>> begin Dataset

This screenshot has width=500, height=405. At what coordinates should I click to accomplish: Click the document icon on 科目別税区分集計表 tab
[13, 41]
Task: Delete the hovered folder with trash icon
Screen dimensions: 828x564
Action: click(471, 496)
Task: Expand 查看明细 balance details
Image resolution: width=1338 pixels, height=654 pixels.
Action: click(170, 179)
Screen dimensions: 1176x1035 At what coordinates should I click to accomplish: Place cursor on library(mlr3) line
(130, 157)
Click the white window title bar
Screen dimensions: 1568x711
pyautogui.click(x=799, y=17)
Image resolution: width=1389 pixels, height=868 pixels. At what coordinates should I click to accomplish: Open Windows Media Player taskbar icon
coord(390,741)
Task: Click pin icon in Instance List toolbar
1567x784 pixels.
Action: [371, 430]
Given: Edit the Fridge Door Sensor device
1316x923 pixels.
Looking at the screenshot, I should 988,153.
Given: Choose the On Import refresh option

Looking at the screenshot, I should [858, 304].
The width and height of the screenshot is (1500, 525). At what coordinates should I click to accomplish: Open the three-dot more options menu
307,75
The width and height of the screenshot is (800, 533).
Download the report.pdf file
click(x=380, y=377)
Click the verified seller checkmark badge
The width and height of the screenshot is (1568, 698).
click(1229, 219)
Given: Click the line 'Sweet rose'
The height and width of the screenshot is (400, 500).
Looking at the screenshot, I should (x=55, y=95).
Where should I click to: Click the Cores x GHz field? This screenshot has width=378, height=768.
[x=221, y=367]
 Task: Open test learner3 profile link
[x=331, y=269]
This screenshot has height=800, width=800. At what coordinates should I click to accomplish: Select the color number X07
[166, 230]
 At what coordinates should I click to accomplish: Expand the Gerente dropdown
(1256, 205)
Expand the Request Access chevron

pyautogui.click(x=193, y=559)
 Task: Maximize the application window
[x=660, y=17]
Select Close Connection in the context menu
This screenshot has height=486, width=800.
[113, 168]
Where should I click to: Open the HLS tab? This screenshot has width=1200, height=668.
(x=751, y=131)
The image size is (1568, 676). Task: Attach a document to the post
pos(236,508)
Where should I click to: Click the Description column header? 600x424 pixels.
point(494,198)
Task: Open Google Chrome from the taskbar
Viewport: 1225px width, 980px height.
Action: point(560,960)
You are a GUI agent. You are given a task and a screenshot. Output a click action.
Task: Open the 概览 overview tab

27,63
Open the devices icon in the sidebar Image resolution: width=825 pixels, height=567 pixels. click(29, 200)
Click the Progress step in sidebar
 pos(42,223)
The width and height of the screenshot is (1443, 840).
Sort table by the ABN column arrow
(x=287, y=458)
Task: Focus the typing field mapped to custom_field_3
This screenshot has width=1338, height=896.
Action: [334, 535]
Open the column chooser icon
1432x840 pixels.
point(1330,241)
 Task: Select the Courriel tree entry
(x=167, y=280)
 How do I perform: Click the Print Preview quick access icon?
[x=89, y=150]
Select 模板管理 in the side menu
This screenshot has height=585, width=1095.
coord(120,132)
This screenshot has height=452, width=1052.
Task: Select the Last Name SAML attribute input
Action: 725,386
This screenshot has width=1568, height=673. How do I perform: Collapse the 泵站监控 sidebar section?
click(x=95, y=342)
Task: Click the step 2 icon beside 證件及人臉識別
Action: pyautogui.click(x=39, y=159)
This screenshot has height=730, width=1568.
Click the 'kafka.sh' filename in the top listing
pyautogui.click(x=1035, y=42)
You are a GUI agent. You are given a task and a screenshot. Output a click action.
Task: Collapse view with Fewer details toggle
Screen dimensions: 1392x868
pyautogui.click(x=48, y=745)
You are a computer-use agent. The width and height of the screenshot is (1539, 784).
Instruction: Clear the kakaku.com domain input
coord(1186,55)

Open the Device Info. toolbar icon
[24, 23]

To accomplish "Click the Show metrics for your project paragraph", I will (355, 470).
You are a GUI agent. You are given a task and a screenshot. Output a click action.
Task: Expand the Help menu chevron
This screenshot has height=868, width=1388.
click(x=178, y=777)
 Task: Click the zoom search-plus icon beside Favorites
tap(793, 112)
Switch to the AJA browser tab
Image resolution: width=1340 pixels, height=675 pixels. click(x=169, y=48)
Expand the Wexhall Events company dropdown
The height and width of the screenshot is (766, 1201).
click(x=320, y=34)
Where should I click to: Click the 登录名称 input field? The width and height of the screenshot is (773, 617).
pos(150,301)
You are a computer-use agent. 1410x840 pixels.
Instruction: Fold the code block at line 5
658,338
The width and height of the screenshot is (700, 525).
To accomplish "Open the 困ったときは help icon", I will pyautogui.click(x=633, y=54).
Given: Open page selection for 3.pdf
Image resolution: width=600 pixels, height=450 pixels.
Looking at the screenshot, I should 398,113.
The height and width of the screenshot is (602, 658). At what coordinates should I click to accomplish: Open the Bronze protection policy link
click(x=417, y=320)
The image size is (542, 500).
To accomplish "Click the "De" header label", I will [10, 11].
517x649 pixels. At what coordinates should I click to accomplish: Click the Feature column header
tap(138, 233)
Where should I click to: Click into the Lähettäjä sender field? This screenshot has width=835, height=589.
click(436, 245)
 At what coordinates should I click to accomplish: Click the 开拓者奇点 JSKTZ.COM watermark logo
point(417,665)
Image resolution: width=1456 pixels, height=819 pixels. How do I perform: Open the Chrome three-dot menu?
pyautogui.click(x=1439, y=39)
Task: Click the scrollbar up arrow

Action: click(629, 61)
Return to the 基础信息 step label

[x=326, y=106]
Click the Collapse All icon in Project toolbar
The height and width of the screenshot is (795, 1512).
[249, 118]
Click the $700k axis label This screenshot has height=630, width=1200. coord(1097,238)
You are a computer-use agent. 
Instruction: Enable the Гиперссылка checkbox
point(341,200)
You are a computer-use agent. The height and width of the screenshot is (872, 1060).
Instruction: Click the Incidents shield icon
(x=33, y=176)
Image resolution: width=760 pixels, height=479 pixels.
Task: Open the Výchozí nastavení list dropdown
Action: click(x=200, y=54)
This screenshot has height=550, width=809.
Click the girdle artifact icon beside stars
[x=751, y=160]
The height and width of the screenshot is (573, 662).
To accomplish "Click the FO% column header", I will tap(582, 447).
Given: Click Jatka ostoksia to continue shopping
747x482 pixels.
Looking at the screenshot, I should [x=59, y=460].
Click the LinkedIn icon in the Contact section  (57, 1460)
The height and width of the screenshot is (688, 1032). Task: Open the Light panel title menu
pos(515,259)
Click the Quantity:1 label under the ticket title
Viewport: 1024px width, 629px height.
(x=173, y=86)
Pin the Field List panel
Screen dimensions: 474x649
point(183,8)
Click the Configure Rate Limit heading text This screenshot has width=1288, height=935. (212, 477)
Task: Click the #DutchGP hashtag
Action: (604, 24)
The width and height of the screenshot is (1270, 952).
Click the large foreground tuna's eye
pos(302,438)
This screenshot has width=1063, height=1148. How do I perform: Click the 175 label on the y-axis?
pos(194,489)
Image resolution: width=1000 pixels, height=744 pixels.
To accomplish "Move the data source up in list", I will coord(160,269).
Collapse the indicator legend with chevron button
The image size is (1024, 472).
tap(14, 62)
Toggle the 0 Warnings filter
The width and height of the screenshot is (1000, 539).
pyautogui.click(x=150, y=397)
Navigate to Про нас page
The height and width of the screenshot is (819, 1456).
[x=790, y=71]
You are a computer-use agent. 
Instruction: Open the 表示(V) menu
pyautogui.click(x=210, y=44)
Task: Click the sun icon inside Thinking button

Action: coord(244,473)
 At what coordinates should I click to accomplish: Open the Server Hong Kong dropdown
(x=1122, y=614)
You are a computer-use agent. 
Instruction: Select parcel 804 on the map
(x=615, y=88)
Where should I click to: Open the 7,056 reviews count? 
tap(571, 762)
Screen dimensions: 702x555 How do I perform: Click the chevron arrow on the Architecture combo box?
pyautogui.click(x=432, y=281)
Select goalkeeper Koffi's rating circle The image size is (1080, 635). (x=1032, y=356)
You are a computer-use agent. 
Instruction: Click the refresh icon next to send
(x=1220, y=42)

>> end Dataset

### What is required
Substitute "Collapse" for "Fold" in the records, starting with the line containing "This screenshot has width=1568, height=673." and going on through the line containing "will [10, 11].". Reproduce only those lines, leaving everything else unchanged.

### Exercise output
This screenshot has width=1568, height=673. How do I perform: Collapse the 泵站监控 sidebar section?
click(x=95, y=342)
Task: Click the step 2 icon beside 證件及人臉識別
Action: pyautogui.click(x=39, y=159)
This screenshot has height=730, width=1568.
Click the 'kafka.sh' filename in the top listing
pyautogui.click(x=1035, y=42)
You are a GUI agent. You are given a task and a screenshot. Output a click action.
Task: Collapse view with Fewer details toggle
Screen dimensions: 1392x868
pyautogui.click(x=48, y=745)
You are a computer-use agent. The width and height of the screenshot is (1539, 784).
Instruction: Clear the kakaku.com domain input
coord(1186,55)

Open the Device Info. toolbar icon
[24, 23]

To accomplish "Click the Show metrics for your project paragraph", I will (355, 470).
You are a GUI agent. You are given a task and a screenshot. Output a click action.
Task: Expand the Help menu chevron
This screenshot has height=868, width=1388.
click(x=178, y=777)
 Task: Click the zoom search-plus icon beside Favorites
tap(793, 112)
Switch to the AJA browser tab
Image resolution: width=1340 pixels, height=675 pixels. click(x=169, y=48)
Expand the Wexhall Events company dropdown
The height and width of the screenshot is (766, 1201).
click(x=320, y=34)
Where should I click to: Click the 登录名称 input field? The width and height of the screenshot is (773, 617).
pos(150,301)
You are a computer-use agent. 1410x840 pixels.
Instruction: Collapse the code block at line 5
658,338
The width and height of the screenshot is (700, 525).
To accomplish "Open the 困ったときは help icon", I will pyautogui.click(x=633, y=54).
Given: Open page selection for 3.pdf
Image resolution: width=600 pixels, height=450 pixels.
Looking at the screenshot, I should 398,113.
The height and width of the screenshot is (602, 658). At what coordinates should I click to accomplish: Open the Bronze protection policy link
click(x=417, y=320)
The image size is (542, 500).
To accomplish "Click the "De" header label", I will [10, 11].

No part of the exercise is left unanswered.